Barack Obama Could Be The Dark Web's Most Unlikely Recruit

Not just a meme...

Barack Obama Could Be The Dark Web's Most Unlikely Recruit

In the Post Truth Era a scrap of gossip as juicy as Obama joining the Intellectual Dark Web could easily be dismissed as hearsay. However, unless Twitter has climbed aboard the fake news bandwagon, Obama is currently the unwitting poster child of “Dark Webbers” everywhere.

But first, for those that have been frozen in carbonite for the last 12 months; what is the Intellectual Dark Web? Basically, it’s a bunch of Professors In Exile and free-thinking academics, who aim, “To foster a new discourse that can allow innovative thinkers to wrestle with the world’s problems without having to tiptoe around subjects or questions deemed culturally or politically off-limits” (LA Times). 

Because of the large numbers of disaffected young men they attract, the controversial topics they cover, and the extreme (and, at times, absurd) views of the people they sometimes debate, the Intellectual Dark Web is often characterised as a racist, misogynistic movement more likely to produce xenophobic incels than open minded citizens of the world. But the leaders themselves are smart, if a little contrarian and smug for many people’s liking.

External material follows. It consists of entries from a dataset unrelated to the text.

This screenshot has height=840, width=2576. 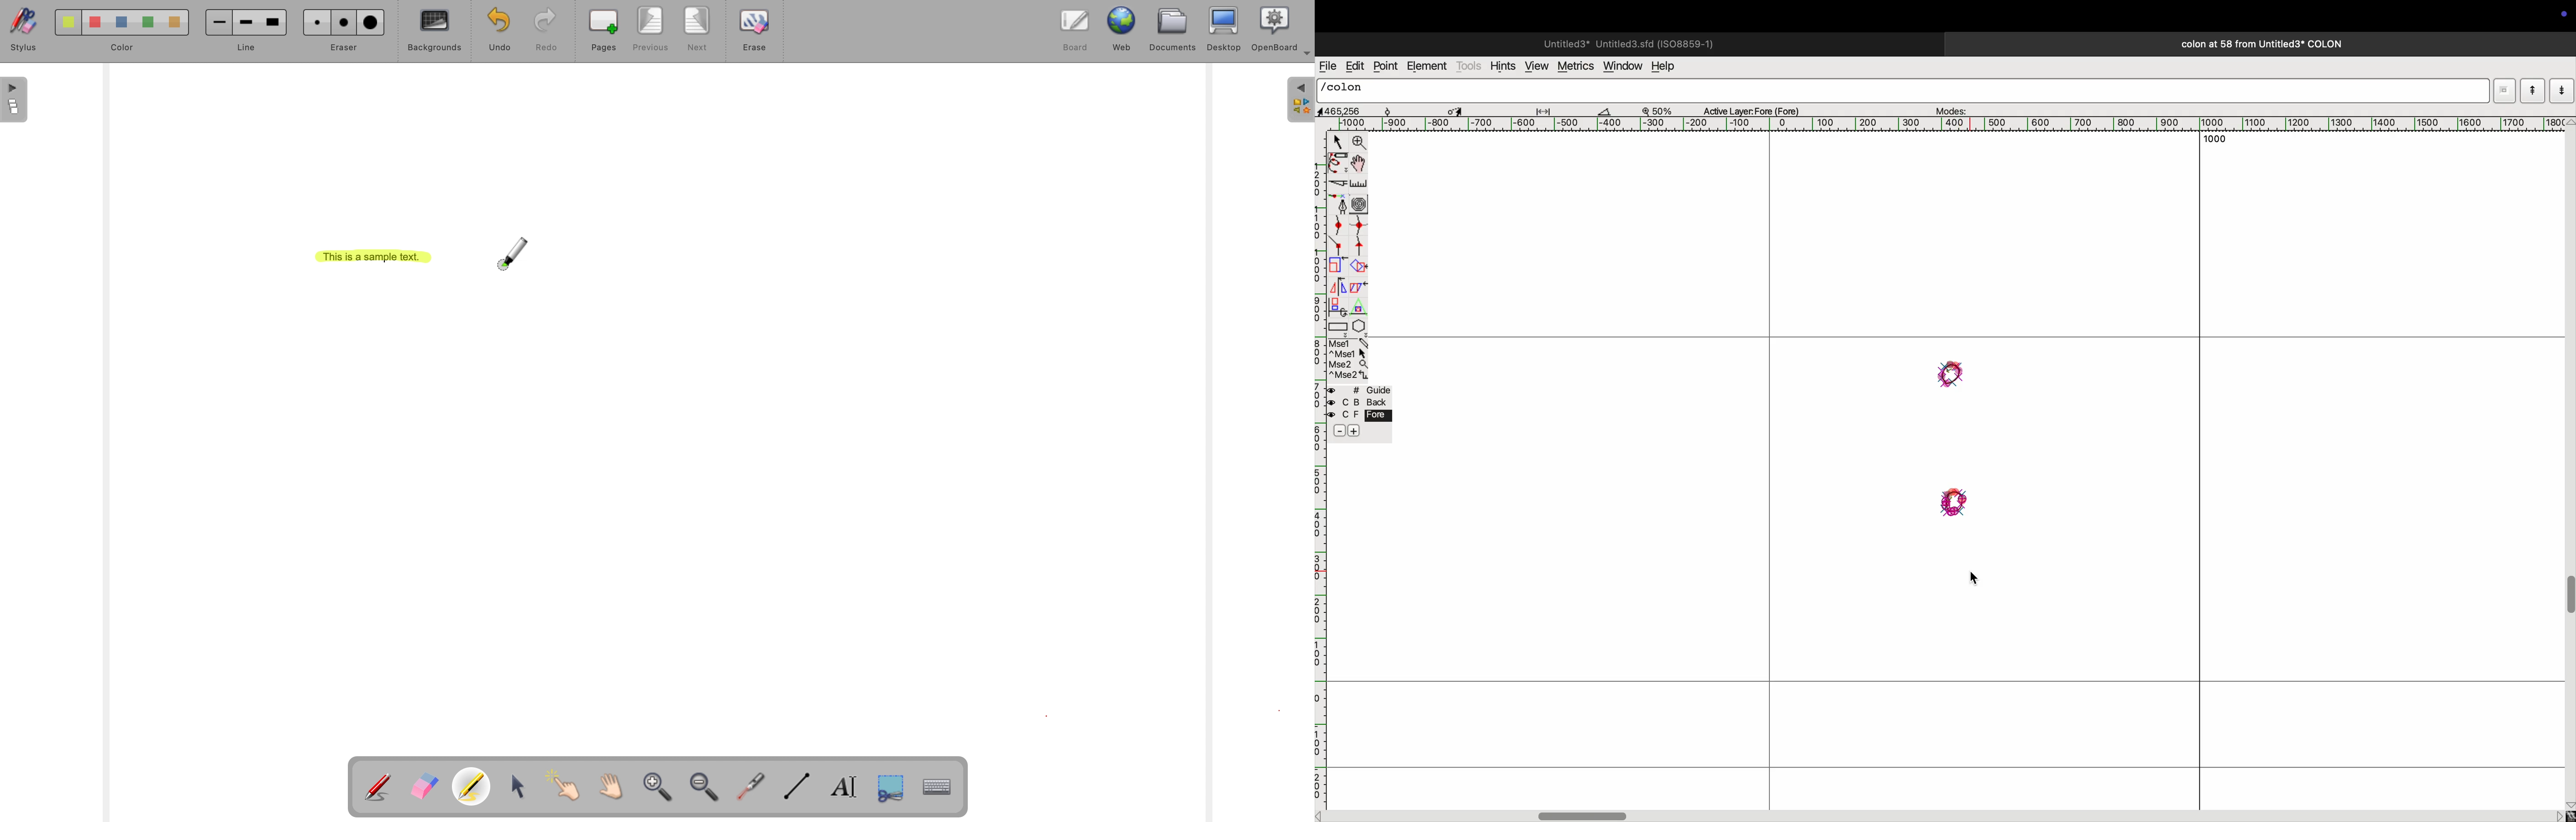 I want to click on toggle, so click(x=1586, y=814).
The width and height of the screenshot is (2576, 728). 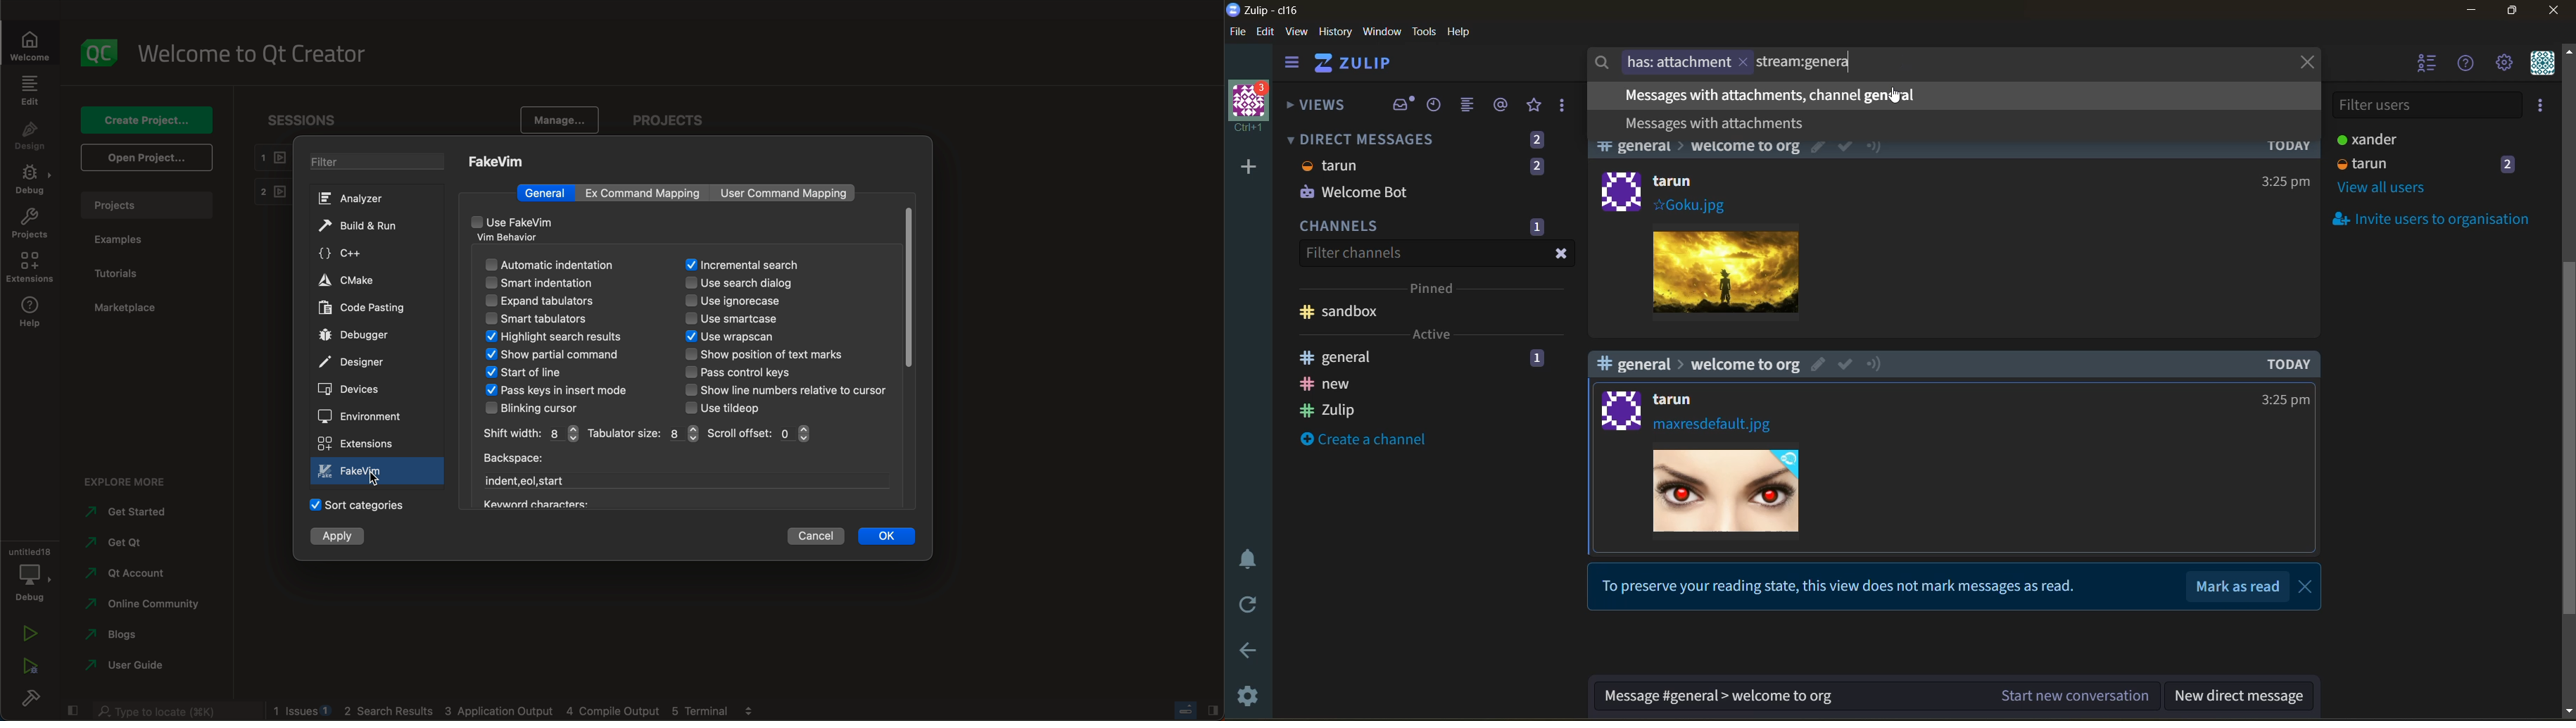 What do you see at coordinates (1676, 180) in the screenshot?
I see `tarun` at bounding box center [1676, 180].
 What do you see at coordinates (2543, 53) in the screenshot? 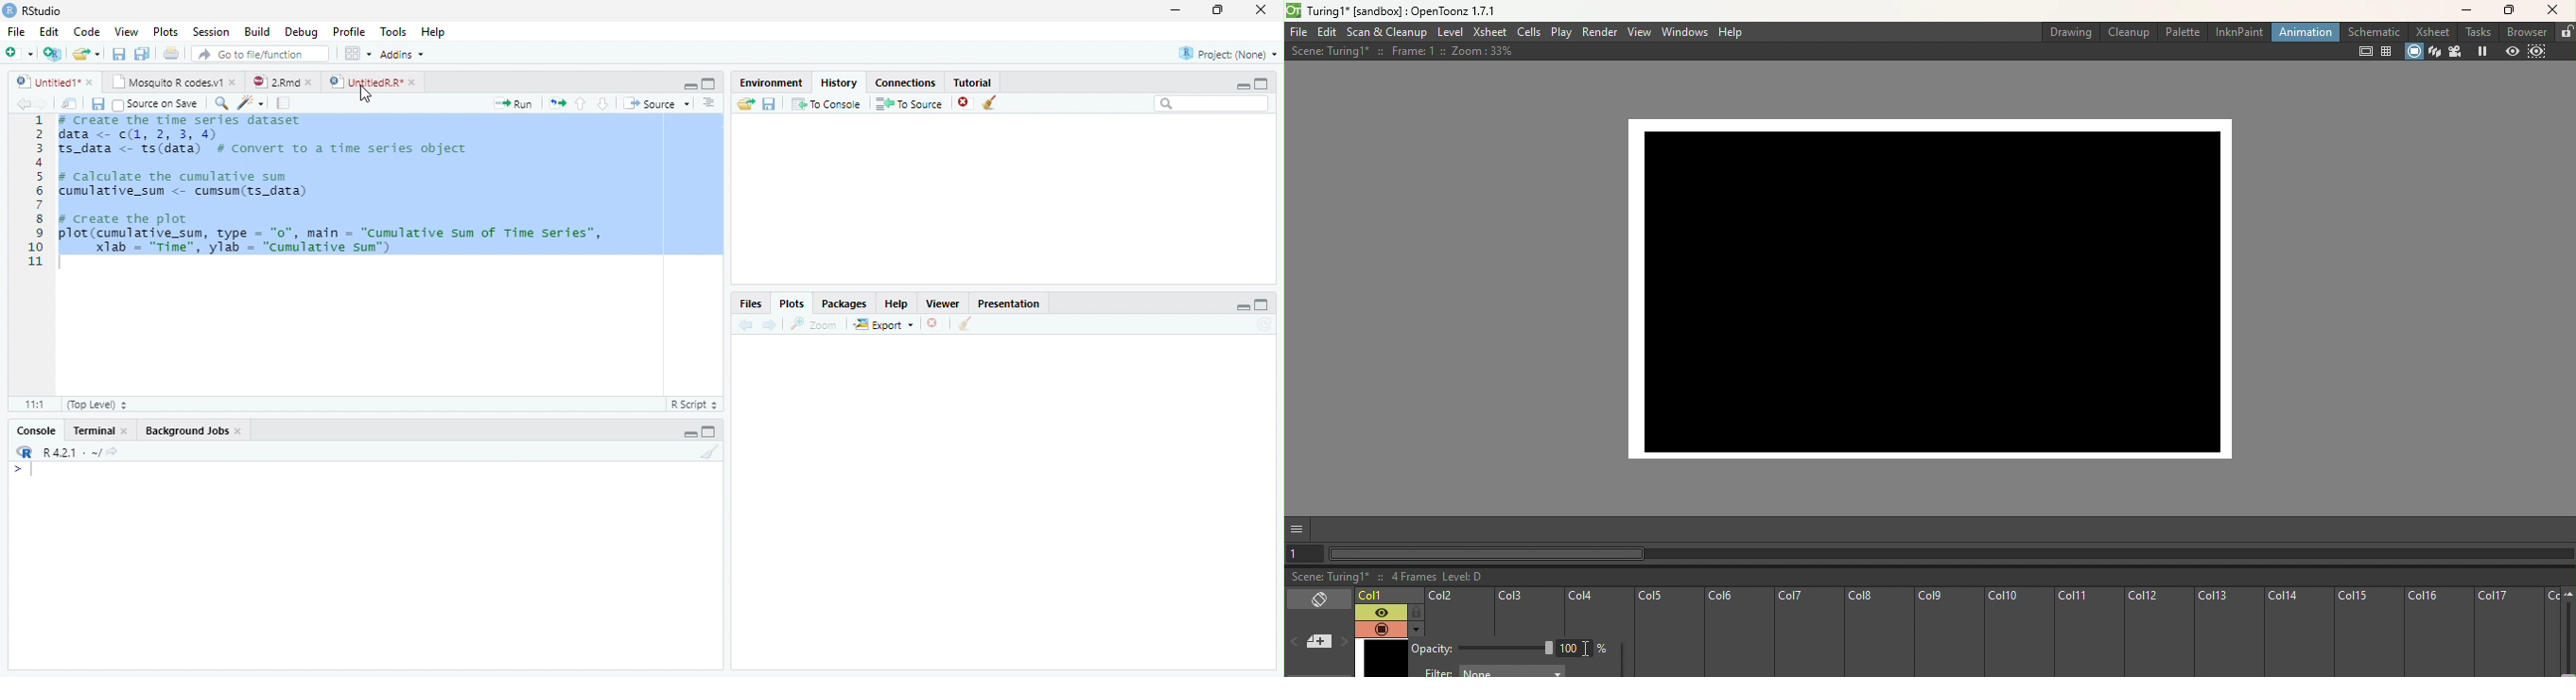
I see `Sub-camera preview` at bounding box center [2543, 53].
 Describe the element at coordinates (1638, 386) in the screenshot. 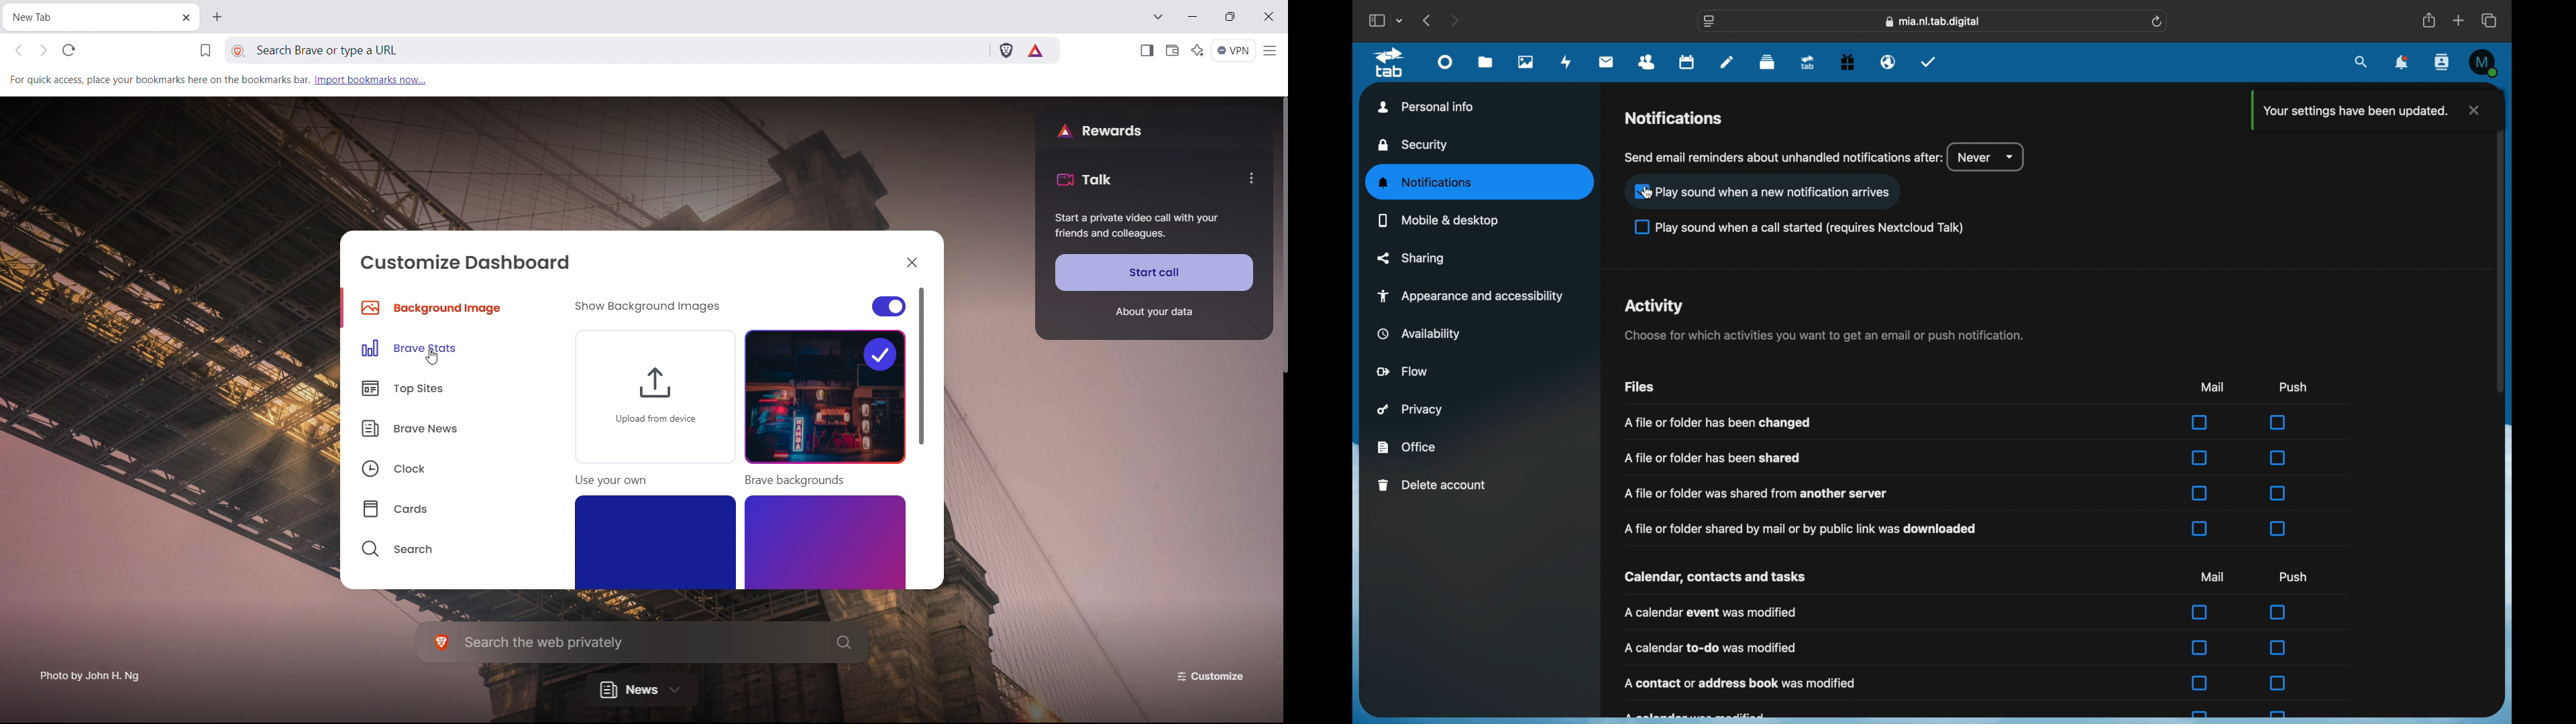

I see `files` at that location.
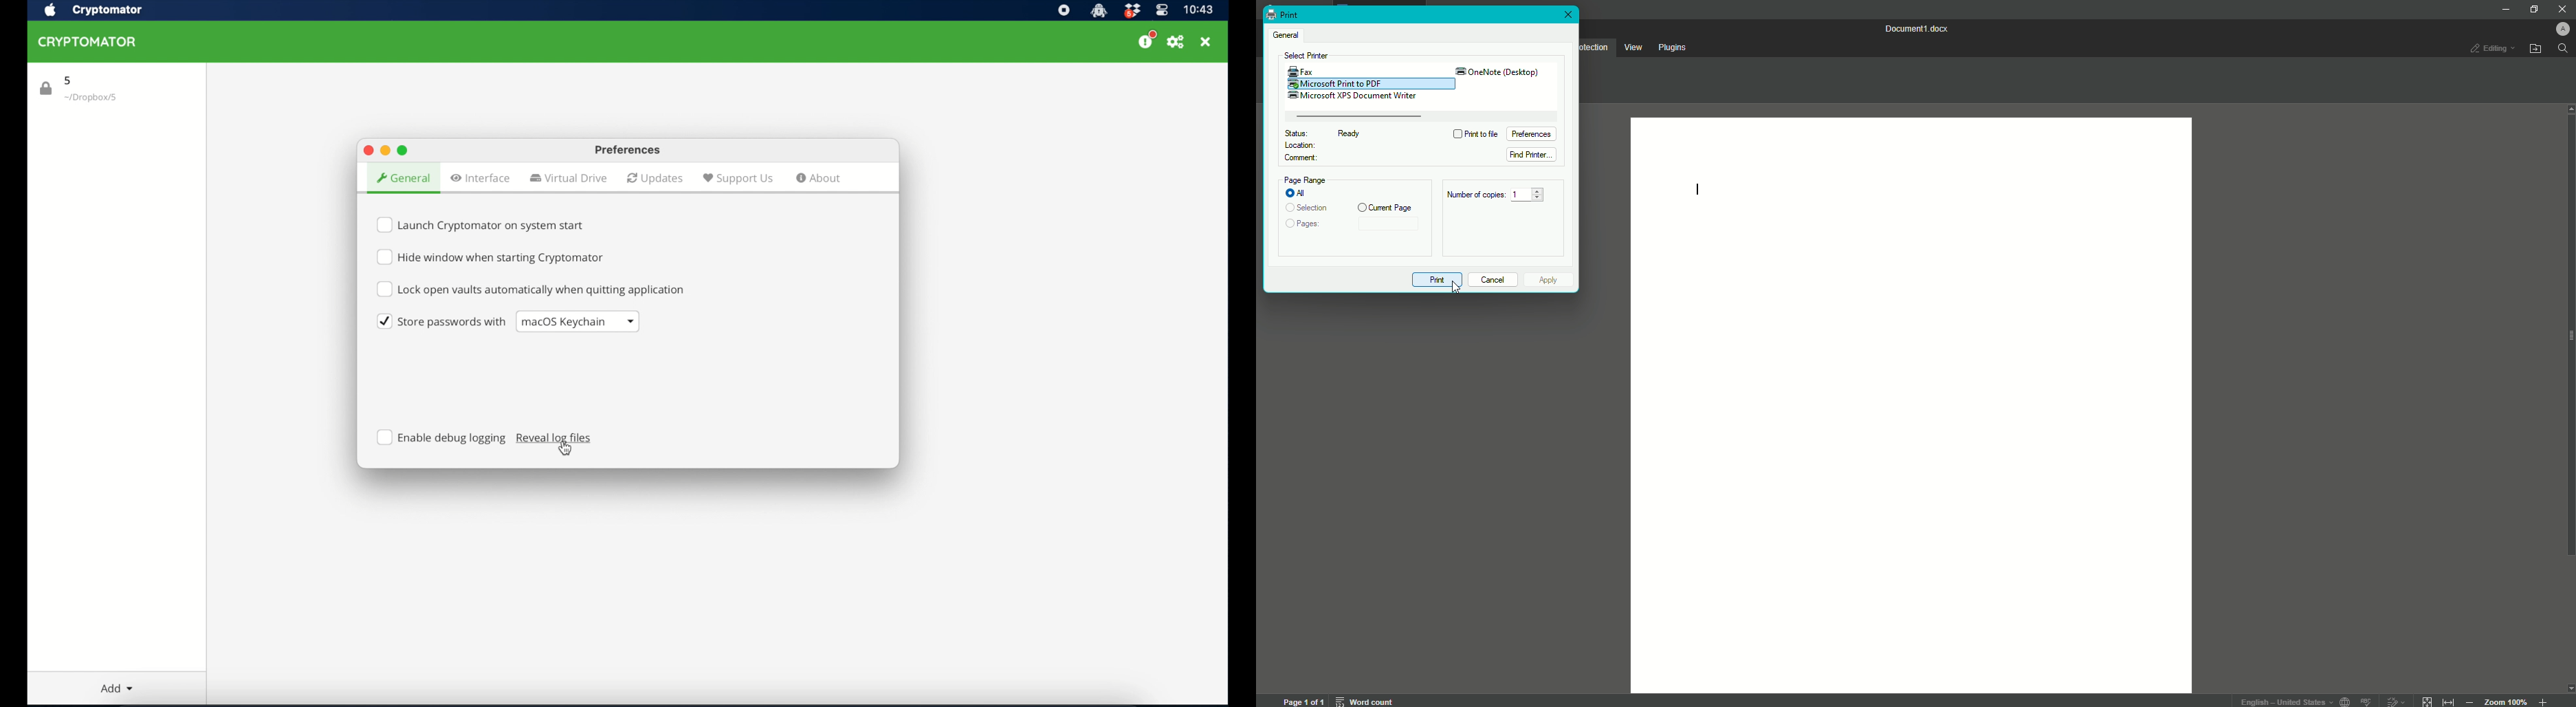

So how did Obama get caught up in it all? Yesterday he gave a speech in South Africa, to mark 100 years since Nelson Mandela’s birth, in which he appeared to sympathise with elements of the Intellectual Dark Web’s fight against identity politics.


This was heard by members of the so-called Dark Web, like Dave Rubin, host of The Rubin Report, who were quick to extend an invitation to the most unlikely potential recruit you could imagine (the Dark Web have long been critical of Obama for his role he played in enforcing the “gated institutional narrative” while in office).

As the NYT points out, in their eagerness to reach a larger audience, members of the Intellectual Dark Web have previously aligned themselves with all sorts of people. “Go a click in one direction and the group is enhanced by intellectuals with tony affiliations like Steven Pinker at Harvard. But go a click in another and you’ll find alt-right figures like Stefan Molyneux and Milo Yiannopoulos and conspiracy theorists like Mike Cernovich (the #PizzaGate huckster) and Alex Jones (the Sandy Hook shooting denier).”

In light of this, Obama would be a welcome addition. Unfortunately for #webbers, the invitation may have been tongue in cheek—and he is yet to respond.